How about trying something like this? ISTM that for Indic-family scripts, this provides substantially better behavior than we currently have.
Attachment #8468375 - Attachment is obsolete: true
Attachment #8471875 - Flags: feedback?(smontagu)
Should we send spec feedback about what the spec says should happen, given that this (I think) disagrees with the spec?
Try run with the patch from comment 8: https://tbpl.mozilla.org/?tree=Try&rev=1026e9caa31a.

Note that the reftest orange here is a good thing: it's an "unexpected pass" on layout/reftests/first-letter/329069-5.html, which is indeed an Indic cluster first-letter test, and currently passes only under CoreText/AAT (where we get different "cluster" behavior from the shaper).
(In reply to David Baron [:dbaron] (UTC-7) (needinfo? for questions) from comment #9)
> Should we send spec feedback about what the spec says should happen, given
> that this (I think) disagrees with the spec?

AFAICT, the spec leaves this up to the UA, and doesn't attempt an exhaustive definition of exactly what ::first-letter includes.

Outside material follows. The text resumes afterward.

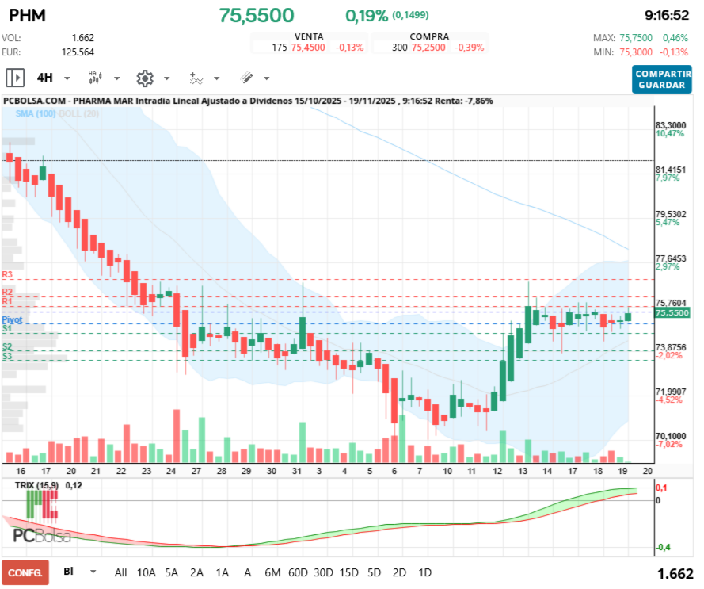Viewport: 704px width, 589px height.
Task: Toggle the left sidebar panel icon
Action: [x=16, y=78]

The explanatory "Note" at http://www.w3.org/TR/css3-selectors/#first-letter says (in part), "Additionally, some languages may have specific rules about how to treat certain letter combinations. The UA definition of ::first-letter should include at least the default grapheme cluster as defined by UAX29 and may include more than that as appropriate."

So I don't think we'd be in disagreement with the spec if we do something like this.
Comment on attachment 8471875 [details] [diff] [review]
don't end ::first-letter in the middle of a ligature for Indic and SEAsian scripts.

Review of attachment 8471875 [details] [diff] [review]:
-----------------------------------------------------------------

Yes, I think this approach is the way to go.
Attachment #8471875 - Flags: feedback?(smontagu) → feedback+
Cleaned up the patch a bit, and added a reftest based on the Telugu examples here. This also allows us to remove the 'fails' annotation from reftest 329069-5, resolving bug 603710.
Attachment #8481395 - Flags: review?(smontagu)
Attachment #8471875 - Attachment is obsolete: true
Assignee: nobody → jfkthame
Status: UNCONFIRMED → ASSIGNED
Ever confirmed: true
Try run to confirm the reftests pass: https://tbpl.mozilla.org/?tree=Try&rev=78efd48b03e0.
Comment on attachment 8481395 [details] [diff] [review]
don't end ::first-letter in the middle of a ligature for Indic and SEAsian scripts.

Review of attachment 8481395 [details] [diff] [review]:
-----------------------------------------------------------------

::: layout/generic/nsTextFrame.cpp
@@ +6991,5 @@
> +    case MOZ_SCRIPT_ORIYA:
> +    case MOZ_SCRIPT_TAMIL:
> +    case MOZ_SCRIPT_TELUGU:
> +    case MOZ_SCRIPT_SINHALA:
> +    case MOZ_SCRIPT_BALINESE:

I'm not sure why you need the division into "Indic", "Tibetan" etc., but if so, shouldn't Balinese through Khmer be under "other SEAsian"?
Attachment #8481395 - Flags: review?(smontagu) → review+
Attachment #8481396 - Flags: review?(smontagu) → review+
(In reply to Simon Montagu :smontagu from comment #16)
> I'm not sure why you need the division into "Indic", "Tibetan" etc., but if
> so, shouldn't Balinese through Khmer be under "other SEAsian"?

We don't really need it; it was just a convenience when collecting the list of scripts. The division and comments there reflect the shaping engines that harfbuzz uses for the respective scripts. Balinese through Khmer still go through the Indic shaping engine, as their fonts rely on the same set of features, etc.